**DATASET CONTENT**
====

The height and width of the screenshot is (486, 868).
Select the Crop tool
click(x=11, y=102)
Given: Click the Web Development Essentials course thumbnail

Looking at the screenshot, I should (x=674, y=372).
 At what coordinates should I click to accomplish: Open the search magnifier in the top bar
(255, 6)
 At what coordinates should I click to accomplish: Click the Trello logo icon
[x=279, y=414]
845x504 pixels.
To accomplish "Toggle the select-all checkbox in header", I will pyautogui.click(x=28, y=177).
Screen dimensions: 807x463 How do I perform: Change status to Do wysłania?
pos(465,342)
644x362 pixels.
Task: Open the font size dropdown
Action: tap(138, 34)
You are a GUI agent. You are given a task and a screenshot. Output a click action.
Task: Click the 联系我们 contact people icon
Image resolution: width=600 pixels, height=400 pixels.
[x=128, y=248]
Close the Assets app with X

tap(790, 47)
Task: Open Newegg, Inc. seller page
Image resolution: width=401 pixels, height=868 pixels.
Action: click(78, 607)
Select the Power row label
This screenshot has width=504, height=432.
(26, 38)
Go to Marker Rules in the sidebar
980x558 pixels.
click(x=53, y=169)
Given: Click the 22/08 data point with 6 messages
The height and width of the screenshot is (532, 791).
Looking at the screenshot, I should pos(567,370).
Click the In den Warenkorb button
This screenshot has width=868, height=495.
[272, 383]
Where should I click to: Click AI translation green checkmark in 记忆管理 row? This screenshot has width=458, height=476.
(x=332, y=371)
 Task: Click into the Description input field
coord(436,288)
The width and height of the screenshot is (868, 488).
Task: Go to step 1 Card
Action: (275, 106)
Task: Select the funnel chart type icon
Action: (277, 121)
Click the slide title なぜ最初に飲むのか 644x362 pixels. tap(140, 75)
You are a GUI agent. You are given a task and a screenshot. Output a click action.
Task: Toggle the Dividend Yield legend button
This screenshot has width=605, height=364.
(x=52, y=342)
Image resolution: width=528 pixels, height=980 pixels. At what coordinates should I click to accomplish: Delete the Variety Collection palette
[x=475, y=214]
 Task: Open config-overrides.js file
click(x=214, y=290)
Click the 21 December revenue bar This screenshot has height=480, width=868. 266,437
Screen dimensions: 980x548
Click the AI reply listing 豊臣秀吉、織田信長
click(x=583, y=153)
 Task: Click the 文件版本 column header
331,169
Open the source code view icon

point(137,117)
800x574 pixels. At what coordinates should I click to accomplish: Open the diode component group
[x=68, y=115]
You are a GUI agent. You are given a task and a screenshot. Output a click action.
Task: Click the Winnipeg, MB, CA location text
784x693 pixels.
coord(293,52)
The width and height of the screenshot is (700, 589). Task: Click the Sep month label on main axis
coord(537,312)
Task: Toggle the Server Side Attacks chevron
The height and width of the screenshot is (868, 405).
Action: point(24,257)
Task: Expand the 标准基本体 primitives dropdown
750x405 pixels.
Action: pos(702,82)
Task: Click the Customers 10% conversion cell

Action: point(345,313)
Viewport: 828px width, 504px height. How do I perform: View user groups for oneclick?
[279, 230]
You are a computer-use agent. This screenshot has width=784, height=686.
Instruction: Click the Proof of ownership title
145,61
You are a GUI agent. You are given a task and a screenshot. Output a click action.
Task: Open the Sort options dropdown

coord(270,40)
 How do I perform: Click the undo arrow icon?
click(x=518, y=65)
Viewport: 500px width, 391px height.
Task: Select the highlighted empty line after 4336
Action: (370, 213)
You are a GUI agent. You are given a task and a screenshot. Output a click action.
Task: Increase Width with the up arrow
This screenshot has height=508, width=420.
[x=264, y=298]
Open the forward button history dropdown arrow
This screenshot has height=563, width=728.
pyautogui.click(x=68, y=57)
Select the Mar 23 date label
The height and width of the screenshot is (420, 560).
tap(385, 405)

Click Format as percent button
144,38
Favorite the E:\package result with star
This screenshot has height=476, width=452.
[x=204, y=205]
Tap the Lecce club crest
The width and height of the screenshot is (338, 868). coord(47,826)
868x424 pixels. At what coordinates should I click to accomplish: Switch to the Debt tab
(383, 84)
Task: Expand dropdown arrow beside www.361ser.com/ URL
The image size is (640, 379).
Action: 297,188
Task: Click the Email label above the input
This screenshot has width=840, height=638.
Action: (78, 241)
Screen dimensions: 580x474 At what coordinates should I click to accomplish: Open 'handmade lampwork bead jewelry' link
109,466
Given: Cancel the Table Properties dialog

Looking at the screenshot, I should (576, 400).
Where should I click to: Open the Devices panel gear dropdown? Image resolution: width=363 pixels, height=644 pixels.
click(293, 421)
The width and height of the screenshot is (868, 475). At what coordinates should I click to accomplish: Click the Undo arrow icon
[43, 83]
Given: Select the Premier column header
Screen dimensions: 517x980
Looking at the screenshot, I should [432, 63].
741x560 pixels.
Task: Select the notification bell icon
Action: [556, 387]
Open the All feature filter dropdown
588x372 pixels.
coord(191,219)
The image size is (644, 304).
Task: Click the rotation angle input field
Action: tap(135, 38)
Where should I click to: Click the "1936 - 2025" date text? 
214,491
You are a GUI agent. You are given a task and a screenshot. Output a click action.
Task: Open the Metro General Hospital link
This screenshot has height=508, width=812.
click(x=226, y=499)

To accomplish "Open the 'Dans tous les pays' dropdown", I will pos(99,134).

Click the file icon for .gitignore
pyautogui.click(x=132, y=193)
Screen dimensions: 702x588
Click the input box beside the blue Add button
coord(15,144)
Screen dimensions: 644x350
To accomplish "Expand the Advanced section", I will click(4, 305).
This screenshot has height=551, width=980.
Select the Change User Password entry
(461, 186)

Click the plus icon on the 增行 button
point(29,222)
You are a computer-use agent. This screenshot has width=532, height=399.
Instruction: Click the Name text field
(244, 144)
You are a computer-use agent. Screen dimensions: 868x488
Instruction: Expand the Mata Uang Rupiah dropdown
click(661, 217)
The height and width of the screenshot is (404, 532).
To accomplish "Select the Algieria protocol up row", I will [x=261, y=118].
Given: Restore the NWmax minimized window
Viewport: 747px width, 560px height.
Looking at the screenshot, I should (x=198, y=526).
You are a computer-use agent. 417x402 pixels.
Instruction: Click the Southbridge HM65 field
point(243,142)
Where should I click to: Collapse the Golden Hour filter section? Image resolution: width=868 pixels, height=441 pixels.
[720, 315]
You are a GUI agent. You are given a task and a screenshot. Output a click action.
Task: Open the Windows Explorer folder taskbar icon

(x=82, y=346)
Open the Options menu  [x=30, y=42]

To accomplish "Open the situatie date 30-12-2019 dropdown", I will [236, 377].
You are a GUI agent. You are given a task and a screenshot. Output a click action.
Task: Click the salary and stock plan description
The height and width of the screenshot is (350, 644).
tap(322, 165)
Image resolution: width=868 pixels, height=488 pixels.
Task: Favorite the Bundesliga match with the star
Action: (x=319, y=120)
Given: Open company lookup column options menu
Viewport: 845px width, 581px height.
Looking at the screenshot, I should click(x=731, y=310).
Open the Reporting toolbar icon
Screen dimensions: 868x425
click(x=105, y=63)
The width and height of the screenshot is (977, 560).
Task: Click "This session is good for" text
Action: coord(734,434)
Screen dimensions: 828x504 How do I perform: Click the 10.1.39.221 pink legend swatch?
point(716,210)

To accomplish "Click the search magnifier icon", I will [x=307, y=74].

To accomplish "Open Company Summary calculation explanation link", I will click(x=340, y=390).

====

In the listing, return each line containing the string "Toggle".

To accomplish "Toggle the select-all checkbox in header", I will pyautogui.click(x=28, y=177).
Task: Toggle the Dividend Yield legend button
Task: Toggle the Server Side Attacks chevron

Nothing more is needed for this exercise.